Extract to read
____

Crump, et al. 1998. “Influence of Prenatal Mercury Exposure Upon Scholastic and Psychological Test Performance: Benchmark Analysis of a New Zealand Cohort.” Risk Analysis, 18(6): 701-713.

Grandjean. 1997. Cognitive Deficit in 7-Year-Old Children with Prenatal Exposure to Methylmercury. Neurotoxicology, 19(6): 417-428.

National Academy of Sciences. July 2000. op. cit. at 267.

EPA is considering using these three studies to conduct a benefits assessment. Specifically, EPA is considering focusing on IQ decrements associated with prenatal MeHg exposure as the initial endpoint for quantification and valuation of health benefits of reduced exposure to MeHg. This initial focus in IQ as the neurodevelopmental endpoint for quantification was supported by participants in a Hg neurotoxicity workshop held by EPA in November 2002. Reasons for focusing on IQ include the availability of thoroughly-reviewed, epidemiological studies assessing IQ and/or related cognitive outcomes suitable for IQ estimation; and the availability of well-established methods and data for the economic valuation of avoided IQ deficits. EPA recognizes that, although IQ is a good metric of the cognitive impacts of prenatal MeHg exposure, IQ is not a comprehensive measure of the neurodevelopmental effects of MeHg exposure.

____

Translate this sentence from the passage on mercury exposure into Spanish: "EPA is considering using these three studies to conduct a benefits assessment."

Raw data
____

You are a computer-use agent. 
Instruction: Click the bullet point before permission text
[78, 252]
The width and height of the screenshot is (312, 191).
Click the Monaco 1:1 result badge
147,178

____

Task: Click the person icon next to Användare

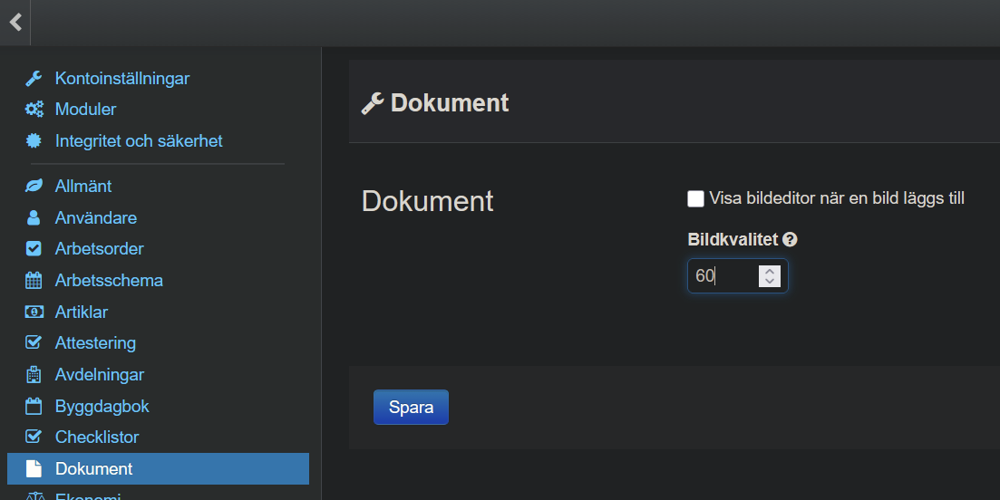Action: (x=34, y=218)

____

Solution below
La EPA está considerando utilizar estos tres estudios para realizar una evaluación de beneficios.